Selected text>
# # # # #
Whether or not the register can be zeroed, we strongly discourage
resetting it, even when hardware permits. You might not, after all,
be the only user of the counter at any given time; on some platforms
supporting SMP, for example, the kernel depends on such a counter to
be synchronized across processors. Since you can always measure
differences between values, as long as that difference
doesn't exceed the overflow time, you can get the
work done without claiming exclusive ownership of the register by
modifying its current value.

The most renowned counter register
is the TSC (timestamp counter), introduced in x86 processors with the
Pentium and present in all CPU designs ever sinceincluding the
x86_64 platform. It is a 64-bit register that counts CPU clock
cycles; it can be read from both kernel space and user space.

After including <asm/msr.h> (an
x86-specific header whose name stands for
"machine-specific registers"), you
can use one of these macros:

rdtsc(low32,high32);
rdtscl(low32);
rdtscll(var64);

The first macro atomically reads the 64-bit value into two 32-bit
variables; the next one ("read low
half") reads the low half of the register into a
32-bit variable, discarding the high half; the last reads the 64-bit
value into a long long variable, hence, the name.
All of these macros store values into their arguments.

Reading the low half of the counter is enough for most common uses of
the TSC. A 1-GHz CPU overflows it only once every 4.2 seconds, so you
won't need to deal with multiregister variables if
the time lapse you are benchmarking reliably takes less time.
# # # # #
Information supplied>
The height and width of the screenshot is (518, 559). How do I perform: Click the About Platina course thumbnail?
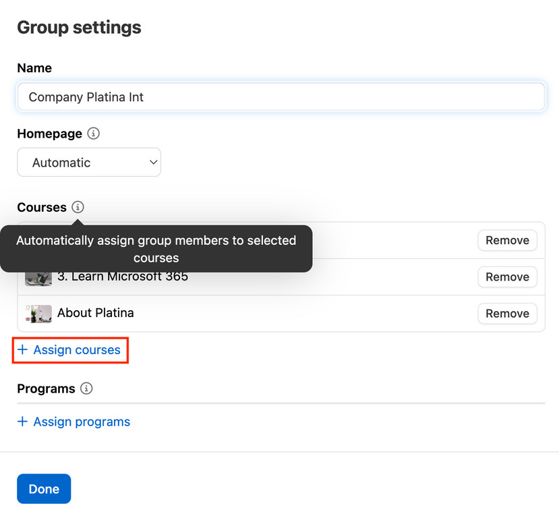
# # # # #
Complete the following>
- A) From the passage on the timestamp counter, echo the portion starting at "The first macro" and ending at "into their arguments.".
- B) Summarize the passage on the timestamp counter in two sentences.
- C) State whether each statement agrees with the passage on the timestamp counter. Answer yes or no, and quote the words that decide it.
(i) The TSC can be read only from kernel space.
(ii) The rdtscl macro reads the low half of the register into a 32-bit variable.
(iii) The TSC was first introduced with the x86_64 platform.

Solution set>
- A)
The first macro atomically reads the 64-bit value into two 32-bit
variables; the next one ("read low
half") reads the low half of the register into a
32-bit variable, discarding the high half; the last reads the 64-bit
value into a long long variable, hence, the name.
All of these macros store values into their arguments.

- B) The passage discourages resetting a counter register, because others such as the kernel may rely on it and differences between values are enough for measurement. It describes the x86 TSC as a 64-bit register that counts CPU clock cycles and can be read from kernel and user space through macros in <asm/msr.h>, and it notes that reading the low half is enough for most common uses.

- C)
(i) No: "it can be read from both kernel space and user space."
(ii) Yes: "reads the low half of the register into a 32-bit variable, discarding the high half"
(iii) No: "introduced in x86 processors with the Pentium"